**Senators Reintroduce the GENIUS Act: A New Era for Stablecoin Regulation**
A bipartisan group of U.S. Senators has reintroduced the updated GENIUS Act, aiming to establish a comprehensive regulatory framework for stablecoins in the United States. This revised version of the bill, which was initially introduced in February, seeks to tackle important issues such as reserve requirements, anti-money laundering (AML) standards, and international cooperation for stablecoins. Senators Bill Hagerty (R-Tenn.), Tim Scott (R-SC), Kirsten Gillibrand (D-NY), and Cynthia Lummis (R-Wyo.) are leading this initiative. With significant changes made to the legislation, it is now poised for a crucial vote in the Senate Banking Committee on March 13.
**Key Updates to the GENIUS Act**
The updated GENIUS Act introduces several enhancements to strengthen the regulation of stablecoins, particularly for foreign issuers. A notable addition is the section on Reciprocity for Payment Stablecoins Issued in Overseas Jurisdictions, which now includes specific reserve requirements, liquidity standards, and sanctions compliance. These changes will make it more challenging for foreign stablecoin issuers to operate in the U.S. without adhering to these stringent rules.
In addition to international provisions, the updated bill incorporates anti-money laundering (AML) measures, counter-terrorism features, and risk management protocols. These enhancements are designed to ensure that stablecoins interacting with the U.S. payment system comply with U.S. security measures to prevent fraud. The revisions will provide greater clarity and regulation for stablecoins in the U.S., impacting major players like Tether (USDT) and Circle’s USD Coin (USDC), which currently dominate the market.
**Pro-XRP Lawyer Weighs In**
Jeremy Hogan, a lawyer and strong supporter of XRP, shared his insights on the updated GENIUS Act.
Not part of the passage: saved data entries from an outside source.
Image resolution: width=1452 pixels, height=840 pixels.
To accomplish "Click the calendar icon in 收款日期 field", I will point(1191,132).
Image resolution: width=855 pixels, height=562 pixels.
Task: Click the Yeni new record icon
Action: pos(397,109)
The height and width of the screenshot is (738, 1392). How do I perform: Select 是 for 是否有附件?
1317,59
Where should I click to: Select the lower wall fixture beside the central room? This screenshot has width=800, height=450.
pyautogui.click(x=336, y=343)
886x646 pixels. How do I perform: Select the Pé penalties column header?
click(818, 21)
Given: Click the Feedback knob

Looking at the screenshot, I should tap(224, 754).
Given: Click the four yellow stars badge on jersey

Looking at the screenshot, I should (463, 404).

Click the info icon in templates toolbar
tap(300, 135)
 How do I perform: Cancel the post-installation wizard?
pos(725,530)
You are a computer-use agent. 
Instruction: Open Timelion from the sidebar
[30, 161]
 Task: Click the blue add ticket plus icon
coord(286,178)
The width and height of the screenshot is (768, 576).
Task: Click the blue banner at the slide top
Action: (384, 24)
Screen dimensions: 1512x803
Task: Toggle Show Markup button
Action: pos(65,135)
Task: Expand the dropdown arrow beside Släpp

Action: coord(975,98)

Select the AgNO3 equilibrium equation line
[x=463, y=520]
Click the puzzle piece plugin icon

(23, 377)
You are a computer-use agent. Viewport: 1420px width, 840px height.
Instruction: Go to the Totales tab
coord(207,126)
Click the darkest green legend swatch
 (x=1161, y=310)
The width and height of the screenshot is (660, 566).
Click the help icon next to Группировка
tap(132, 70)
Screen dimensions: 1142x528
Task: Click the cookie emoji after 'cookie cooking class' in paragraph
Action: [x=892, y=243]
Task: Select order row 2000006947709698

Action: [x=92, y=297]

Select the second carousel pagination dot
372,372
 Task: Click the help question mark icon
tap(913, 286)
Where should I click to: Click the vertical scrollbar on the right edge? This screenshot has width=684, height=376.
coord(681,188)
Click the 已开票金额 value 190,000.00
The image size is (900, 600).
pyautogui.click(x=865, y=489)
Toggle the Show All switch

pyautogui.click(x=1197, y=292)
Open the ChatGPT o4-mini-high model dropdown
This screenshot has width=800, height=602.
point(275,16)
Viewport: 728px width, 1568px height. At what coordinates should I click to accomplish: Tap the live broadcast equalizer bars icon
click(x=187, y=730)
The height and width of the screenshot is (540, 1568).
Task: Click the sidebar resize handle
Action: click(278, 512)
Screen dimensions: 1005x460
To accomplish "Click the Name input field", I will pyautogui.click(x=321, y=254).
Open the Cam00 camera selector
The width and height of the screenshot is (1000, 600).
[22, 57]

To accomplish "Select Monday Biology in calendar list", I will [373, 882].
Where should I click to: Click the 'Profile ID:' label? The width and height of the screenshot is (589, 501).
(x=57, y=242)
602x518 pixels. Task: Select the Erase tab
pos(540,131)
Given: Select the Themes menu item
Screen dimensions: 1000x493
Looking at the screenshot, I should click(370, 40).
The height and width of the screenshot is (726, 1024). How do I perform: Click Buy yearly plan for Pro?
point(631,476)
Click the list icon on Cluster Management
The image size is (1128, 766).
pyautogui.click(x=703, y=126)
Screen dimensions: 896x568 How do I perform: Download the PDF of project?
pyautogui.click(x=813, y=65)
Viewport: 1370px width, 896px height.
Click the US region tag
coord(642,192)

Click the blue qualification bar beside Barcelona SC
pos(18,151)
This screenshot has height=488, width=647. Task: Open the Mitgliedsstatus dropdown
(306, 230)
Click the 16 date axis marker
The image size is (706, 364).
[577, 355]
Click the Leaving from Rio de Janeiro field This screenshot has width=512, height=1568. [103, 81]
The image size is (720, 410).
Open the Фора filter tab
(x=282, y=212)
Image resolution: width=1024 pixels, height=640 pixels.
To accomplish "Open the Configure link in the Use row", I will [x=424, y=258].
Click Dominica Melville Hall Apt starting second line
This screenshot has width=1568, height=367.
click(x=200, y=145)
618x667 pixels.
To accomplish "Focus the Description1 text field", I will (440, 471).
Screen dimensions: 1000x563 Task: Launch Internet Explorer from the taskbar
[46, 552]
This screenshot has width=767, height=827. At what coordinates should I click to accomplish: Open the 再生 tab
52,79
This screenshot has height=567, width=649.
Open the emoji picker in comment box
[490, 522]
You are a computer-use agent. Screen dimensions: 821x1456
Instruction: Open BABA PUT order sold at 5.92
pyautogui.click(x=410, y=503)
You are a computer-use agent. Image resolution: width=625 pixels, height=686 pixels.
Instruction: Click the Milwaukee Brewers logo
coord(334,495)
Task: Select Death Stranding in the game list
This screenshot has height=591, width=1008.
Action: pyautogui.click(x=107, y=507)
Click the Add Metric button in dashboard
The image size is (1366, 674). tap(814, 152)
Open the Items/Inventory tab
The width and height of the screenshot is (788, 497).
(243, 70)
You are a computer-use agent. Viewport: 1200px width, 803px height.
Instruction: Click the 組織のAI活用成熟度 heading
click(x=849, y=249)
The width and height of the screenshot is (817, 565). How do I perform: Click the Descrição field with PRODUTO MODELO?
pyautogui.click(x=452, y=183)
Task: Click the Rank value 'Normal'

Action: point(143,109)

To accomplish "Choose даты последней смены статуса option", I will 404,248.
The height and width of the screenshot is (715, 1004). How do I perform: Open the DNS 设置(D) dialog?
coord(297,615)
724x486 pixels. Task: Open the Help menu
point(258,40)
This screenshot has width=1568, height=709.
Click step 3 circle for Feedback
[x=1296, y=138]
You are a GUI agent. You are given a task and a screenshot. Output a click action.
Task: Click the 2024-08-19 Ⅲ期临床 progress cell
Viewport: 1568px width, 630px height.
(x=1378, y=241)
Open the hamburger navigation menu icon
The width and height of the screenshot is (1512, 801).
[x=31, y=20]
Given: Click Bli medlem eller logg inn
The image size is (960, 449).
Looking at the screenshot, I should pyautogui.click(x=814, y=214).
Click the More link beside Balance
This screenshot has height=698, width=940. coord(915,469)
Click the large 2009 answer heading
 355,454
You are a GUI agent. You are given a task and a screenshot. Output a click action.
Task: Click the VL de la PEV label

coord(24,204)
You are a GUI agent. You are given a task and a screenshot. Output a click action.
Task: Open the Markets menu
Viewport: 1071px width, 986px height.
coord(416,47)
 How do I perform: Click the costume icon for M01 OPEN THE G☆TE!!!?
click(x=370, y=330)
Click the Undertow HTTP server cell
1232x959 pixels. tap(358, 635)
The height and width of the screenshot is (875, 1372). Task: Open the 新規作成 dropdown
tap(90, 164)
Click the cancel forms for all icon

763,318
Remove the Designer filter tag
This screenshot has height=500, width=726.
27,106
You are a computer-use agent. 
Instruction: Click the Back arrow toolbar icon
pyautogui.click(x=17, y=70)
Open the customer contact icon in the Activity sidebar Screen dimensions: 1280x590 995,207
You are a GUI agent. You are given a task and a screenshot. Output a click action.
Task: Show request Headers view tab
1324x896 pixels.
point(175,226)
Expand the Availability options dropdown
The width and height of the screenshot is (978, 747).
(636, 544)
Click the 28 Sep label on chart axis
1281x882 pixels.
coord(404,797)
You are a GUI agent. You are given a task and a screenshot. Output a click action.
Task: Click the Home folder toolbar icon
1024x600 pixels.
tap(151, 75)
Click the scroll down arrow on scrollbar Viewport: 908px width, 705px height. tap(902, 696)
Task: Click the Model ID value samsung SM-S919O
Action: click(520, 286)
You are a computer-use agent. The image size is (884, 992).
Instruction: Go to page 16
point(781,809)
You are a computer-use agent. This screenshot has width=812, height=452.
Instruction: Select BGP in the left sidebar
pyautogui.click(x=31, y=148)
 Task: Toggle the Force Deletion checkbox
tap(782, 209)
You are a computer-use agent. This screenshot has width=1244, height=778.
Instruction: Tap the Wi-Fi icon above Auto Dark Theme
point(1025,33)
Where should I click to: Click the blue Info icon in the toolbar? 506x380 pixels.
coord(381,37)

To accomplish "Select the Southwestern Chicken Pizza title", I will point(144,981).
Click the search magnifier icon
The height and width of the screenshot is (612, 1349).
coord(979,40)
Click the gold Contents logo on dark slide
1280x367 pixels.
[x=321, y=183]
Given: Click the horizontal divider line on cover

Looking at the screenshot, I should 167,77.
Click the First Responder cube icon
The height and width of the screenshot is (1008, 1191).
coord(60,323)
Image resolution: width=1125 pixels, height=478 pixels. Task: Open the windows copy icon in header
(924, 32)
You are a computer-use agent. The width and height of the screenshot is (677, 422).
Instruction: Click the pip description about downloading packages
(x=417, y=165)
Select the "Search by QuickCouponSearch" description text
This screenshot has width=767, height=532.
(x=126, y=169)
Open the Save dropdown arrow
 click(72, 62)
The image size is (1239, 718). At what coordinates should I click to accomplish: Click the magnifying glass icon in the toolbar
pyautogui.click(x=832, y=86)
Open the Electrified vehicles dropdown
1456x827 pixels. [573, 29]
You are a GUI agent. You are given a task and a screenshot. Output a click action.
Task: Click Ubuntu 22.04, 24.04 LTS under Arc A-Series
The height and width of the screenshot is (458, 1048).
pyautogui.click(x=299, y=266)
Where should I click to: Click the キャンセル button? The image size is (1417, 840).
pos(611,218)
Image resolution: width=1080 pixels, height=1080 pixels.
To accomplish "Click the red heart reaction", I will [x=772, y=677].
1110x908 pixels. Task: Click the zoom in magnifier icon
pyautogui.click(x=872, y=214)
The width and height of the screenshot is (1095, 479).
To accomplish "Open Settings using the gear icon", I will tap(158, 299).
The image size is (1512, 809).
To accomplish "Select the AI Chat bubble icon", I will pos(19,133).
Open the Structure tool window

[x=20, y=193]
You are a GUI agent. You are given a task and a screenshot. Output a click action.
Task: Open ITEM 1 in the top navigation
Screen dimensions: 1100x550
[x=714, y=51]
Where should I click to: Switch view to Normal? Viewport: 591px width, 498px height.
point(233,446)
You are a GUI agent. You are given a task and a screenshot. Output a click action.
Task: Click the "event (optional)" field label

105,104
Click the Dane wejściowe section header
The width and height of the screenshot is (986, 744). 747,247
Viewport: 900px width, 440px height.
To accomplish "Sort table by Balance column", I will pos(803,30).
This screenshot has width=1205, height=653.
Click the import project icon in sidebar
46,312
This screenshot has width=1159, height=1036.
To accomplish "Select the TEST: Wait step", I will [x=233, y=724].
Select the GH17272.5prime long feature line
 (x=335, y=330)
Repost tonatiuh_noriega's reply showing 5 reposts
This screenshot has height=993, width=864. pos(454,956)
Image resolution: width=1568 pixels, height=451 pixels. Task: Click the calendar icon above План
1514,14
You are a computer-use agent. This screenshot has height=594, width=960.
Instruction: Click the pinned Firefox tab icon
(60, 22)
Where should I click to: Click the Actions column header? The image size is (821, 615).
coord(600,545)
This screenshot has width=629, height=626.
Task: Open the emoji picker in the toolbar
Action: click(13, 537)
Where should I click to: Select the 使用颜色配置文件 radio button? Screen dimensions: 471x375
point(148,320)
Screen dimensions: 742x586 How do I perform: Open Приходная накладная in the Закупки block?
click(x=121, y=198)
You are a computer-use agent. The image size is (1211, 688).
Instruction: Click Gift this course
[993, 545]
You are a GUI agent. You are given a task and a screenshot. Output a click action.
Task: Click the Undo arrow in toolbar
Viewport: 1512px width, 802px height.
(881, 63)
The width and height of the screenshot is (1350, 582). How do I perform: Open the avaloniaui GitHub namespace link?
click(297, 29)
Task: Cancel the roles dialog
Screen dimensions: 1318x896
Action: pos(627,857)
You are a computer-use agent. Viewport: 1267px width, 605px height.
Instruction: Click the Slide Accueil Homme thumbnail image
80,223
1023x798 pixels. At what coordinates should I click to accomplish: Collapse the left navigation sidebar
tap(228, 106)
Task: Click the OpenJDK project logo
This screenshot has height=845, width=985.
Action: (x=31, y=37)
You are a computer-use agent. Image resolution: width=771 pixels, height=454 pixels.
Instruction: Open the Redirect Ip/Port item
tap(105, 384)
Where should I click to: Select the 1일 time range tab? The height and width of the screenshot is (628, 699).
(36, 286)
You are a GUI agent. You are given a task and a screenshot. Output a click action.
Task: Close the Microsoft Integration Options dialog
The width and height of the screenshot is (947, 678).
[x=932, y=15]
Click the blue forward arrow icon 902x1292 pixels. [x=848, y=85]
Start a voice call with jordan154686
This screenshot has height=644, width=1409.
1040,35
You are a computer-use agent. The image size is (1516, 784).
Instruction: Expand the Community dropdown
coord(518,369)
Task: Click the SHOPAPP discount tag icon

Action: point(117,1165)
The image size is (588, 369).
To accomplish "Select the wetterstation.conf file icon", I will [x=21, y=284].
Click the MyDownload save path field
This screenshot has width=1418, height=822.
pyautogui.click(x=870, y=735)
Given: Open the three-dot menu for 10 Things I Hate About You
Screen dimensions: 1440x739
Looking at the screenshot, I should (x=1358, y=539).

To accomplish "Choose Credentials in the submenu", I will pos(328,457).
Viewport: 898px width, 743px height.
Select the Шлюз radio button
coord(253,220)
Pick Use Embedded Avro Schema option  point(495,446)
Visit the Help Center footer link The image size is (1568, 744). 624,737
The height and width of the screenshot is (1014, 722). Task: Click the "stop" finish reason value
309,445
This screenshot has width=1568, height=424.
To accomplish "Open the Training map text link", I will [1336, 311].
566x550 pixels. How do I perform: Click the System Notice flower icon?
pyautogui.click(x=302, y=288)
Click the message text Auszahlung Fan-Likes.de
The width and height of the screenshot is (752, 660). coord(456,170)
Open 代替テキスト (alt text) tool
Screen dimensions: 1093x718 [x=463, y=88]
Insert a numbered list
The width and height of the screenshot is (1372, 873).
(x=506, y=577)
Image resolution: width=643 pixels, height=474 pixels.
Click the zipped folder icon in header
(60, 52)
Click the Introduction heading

He noted that the new reserve and compliance requirements could pose challenges for Tether’s operations in the U.S. Hogan also pointed out that the bill’s provisions regarding the interaction of federal and state laws with foreign law could benefit stablecoins like Ripple USD (RLUSD) and USDC. Additionally, he highlighted that the bill mandates issuers to possess the technological capability to freeze or burn stablecoins if required by law. This raises questions about the technical feasibility of these requirements, particularly for decentralized stablecoins. Hogan expressed concerns that this might create difficulties for issuers striving to remain compliant while maintaining the decentralized nature of their products.
**The Vote and What Comes Next**
The Senate Banking Committee is set to vote on the new GENIUS Act on March 13, 2025, which will determine whether it moves forward to a full Senate vote. If approved, the bill will proceed to the House for further consideration before reaching President Donald Trump for signing. Senator Bill Hagerty, one of the bill’s sponsors, emphasizes the importance of creating a safe and pro-growth environment for stablecoin innovation.